- [REQUIRED WORK] The answer should be each line of the records that contains the word "node"; please copy them all.

- [DATA]
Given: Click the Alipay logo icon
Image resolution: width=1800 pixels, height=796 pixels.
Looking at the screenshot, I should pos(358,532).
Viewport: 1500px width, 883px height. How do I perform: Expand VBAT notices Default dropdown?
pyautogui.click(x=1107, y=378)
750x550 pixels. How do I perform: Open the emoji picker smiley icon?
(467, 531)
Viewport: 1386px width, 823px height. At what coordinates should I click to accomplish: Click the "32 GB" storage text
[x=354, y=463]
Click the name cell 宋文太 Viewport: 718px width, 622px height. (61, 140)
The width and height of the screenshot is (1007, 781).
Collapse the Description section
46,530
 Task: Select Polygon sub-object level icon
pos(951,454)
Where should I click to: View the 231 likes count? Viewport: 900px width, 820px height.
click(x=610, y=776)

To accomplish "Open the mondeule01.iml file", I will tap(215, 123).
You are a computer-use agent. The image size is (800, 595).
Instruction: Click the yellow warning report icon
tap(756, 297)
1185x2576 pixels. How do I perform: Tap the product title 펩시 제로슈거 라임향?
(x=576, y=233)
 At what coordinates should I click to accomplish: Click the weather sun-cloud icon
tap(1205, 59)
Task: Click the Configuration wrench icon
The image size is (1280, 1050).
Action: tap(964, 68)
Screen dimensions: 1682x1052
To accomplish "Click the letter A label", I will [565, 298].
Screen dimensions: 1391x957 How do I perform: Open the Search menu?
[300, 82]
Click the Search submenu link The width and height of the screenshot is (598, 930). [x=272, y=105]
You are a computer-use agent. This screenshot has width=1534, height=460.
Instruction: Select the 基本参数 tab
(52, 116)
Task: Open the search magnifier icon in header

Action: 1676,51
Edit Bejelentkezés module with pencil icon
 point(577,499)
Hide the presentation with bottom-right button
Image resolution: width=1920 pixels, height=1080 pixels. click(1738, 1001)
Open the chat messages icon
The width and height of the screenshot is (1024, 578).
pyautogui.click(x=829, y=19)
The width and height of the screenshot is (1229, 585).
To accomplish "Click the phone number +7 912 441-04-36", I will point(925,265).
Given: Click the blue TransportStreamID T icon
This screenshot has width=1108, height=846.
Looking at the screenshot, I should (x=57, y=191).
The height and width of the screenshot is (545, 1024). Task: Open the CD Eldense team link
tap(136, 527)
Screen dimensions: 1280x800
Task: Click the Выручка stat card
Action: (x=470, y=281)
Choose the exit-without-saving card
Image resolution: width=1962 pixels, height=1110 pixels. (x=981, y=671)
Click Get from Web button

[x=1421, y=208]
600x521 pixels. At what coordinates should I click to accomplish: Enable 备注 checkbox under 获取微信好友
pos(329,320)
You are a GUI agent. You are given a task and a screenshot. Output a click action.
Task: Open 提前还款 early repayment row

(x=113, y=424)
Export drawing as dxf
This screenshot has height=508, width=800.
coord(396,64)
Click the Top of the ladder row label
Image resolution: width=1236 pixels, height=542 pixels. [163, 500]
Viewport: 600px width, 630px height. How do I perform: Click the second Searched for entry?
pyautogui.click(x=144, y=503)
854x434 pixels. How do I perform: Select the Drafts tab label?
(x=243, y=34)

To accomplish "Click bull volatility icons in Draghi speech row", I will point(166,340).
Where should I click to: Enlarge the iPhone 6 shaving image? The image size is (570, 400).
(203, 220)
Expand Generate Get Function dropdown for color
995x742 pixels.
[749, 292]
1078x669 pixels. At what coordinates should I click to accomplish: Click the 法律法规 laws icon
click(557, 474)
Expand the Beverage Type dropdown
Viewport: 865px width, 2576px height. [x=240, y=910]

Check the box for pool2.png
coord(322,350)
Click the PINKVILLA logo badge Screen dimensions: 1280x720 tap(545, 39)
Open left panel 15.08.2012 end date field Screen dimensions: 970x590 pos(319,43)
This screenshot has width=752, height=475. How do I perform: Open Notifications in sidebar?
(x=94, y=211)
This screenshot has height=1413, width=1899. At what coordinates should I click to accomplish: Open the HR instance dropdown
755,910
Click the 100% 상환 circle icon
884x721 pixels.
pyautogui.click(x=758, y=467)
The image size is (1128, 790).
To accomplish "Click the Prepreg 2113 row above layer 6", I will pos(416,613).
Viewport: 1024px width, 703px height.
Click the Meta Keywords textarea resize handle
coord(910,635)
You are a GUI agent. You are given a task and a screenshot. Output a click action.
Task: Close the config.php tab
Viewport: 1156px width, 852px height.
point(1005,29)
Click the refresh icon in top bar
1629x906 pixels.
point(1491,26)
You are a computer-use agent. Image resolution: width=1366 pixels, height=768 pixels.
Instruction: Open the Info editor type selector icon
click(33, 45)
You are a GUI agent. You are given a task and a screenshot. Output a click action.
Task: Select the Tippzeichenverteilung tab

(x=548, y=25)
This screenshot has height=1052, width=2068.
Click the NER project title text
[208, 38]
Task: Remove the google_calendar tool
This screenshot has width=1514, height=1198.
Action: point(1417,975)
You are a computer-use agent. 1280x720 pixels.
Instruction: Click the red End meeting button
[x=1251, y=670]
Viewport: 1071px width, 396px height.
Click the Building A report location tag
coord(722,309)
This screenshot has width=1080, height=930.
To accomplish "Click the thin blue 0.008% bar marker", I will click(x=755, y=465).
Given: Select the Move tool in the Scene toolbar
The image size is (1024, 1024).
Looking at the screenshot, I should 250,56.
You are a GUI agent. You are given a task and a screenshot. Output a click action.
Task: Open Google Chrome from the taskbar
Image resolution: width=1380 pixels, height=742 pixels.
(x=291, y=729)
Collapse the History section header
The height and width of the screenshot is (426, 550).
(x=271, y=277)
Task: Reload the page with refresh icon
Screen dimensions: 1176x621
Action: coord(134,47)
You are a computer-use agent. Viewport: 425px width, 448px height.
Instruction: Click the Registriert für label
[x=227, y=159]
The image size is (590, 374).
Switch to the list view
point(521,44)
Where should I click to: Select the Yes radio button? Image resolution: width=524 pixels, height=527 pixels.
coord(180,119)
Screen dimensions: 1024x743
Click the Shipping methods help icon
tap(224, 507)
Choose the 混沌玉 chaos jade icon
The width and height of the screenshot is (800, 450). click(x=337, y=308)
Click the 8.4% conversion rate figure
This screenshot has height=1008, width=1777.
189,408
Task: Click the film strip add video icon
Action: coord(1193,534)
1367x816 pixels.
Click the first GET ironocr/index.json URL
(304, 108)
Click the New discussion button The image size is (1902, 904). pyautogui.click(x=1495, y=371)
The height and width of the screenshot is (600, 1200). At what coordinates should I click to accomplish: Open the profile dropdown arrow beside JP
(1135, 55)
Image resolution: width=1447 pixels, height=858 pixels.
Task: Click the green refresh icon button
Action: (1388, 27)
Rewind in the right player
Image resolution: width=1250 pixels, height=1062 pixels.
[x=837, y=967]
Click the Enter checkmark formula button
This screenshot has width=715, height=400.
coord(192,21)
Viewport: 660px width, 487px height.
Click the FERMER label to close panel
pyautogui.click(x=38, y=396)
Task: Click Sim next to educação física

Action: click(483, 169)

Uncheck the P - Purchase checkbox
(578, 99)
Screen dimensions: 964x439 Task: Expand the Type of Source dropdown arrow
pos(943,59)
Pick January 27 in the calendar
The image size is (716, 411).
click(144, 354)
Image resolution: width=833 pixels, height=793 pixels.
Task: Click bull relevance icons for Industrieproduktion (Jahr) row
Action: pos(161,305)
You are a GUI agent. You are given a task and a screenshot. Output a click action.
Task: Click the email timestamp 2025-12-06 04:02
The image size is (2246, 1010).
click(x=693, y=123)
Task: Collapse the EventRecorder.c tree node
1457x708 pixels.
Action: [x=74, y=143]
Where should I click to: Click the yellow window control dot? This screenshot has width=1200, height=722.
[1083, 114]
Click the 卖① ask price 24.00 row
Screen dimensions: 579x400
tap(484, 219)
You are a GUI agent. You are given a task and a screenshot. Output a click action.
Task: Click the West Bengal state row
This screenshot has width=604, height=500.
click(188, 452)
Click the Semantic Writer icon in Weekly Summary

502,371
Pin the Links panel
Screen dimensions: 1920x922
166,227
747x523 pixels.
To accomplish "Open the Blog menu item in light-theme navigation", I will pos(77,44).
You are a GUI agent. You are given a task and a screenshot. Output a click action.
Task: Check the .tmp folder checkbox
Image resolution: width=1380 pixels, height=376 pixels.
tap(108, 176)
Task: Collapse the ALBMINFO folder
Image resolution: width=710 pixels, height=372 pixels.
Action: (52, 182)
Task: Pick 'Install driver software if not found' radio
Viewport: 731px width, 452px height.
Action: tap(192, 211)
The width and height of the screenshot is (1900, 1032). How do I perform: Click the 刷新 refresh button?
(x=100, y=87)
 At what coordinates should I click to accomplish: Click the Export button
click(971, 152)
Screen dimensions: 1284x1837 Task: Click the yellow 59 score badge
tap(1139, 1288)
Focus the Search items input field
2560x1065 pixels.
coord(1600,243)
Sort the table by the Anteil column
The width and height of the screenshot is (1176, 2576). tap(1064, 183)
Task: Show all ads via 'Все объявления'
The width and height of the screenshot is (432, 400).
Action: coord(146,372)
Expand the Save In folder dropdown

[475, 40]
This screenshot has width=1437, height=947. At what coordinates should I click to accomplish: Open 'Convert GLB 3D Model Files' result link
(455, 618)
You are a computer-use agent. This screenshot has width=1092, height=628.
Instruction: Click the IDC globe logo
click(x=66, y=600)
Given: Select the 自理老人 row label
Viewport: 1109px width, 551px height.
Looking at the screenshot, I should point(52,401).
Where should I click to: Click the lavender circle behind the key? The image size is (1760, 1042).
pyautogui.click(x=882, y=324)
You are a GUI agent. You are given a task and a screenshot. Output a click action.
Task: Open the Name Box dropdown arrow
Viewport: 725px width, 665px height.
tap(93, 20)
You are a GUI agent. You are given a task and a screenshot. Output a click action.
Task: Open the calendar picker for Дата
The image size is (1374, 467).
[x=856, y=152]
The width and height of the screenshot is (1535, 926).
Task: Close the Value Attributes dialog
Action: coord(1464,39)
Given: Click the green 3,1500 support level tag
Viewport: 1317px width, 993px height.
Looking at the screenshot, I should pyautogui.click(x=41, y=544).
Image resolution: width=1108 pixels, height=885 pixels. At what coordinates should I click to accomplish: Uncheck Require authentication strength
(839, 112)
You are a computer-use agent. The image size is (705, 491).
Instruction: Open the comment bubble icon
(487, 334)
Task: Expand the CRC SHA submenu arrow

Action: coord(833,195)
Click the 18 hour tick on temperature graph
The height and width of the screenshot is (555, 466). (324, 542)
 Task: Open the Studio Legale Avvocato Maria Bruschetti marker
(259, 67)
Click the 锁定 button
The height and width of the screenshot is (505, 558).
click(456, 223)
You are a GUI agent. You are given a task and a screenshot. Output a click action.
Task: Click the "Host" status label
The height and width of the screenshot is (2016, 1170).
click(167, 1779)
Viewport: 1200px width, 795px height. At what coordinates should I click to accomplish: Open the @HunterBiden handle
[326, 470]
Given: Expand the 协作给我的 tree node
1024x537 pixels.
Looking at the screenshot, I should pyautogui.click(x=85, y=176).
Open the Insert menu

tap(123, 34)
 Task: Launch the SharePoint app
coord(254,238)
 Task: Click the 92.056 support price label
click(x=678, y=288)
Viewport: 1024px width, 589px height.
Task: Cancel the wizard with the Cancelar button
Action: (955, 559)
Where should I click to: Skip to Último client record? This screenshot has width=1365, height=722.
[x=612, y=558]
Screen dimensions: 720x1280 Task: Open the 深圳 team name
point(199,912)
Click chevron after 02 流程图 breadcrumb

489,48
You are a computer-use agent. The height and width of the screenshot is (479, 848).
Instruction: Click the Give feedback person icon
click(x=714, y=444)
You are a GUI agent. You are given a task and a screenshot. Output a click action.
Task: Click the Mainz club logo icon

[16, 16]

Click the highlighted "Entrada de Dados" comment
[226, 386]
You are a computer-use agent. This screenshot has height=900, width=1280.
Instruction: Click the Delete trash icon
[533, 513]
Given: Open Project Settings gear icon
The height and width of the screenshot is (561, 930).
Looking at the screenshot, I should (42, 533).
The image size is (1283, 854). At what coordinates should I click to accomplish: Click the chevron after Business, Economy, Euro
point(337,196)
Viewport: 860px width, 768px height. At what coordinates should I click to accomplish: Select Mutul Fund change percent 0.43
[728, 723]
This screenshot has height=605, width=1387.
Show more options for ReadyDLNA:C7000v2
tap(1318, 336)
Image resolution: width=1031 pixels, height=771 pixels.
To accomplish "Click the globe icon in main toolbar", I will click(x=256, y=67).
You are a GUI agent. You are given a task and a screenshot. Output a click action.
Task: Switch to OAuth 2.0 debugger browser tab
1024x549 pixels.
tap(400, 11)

- [ANSWER SECTION]
Task: Collapse the EventRecorder.c tree node
Given: Expand the 协作给我的 tree node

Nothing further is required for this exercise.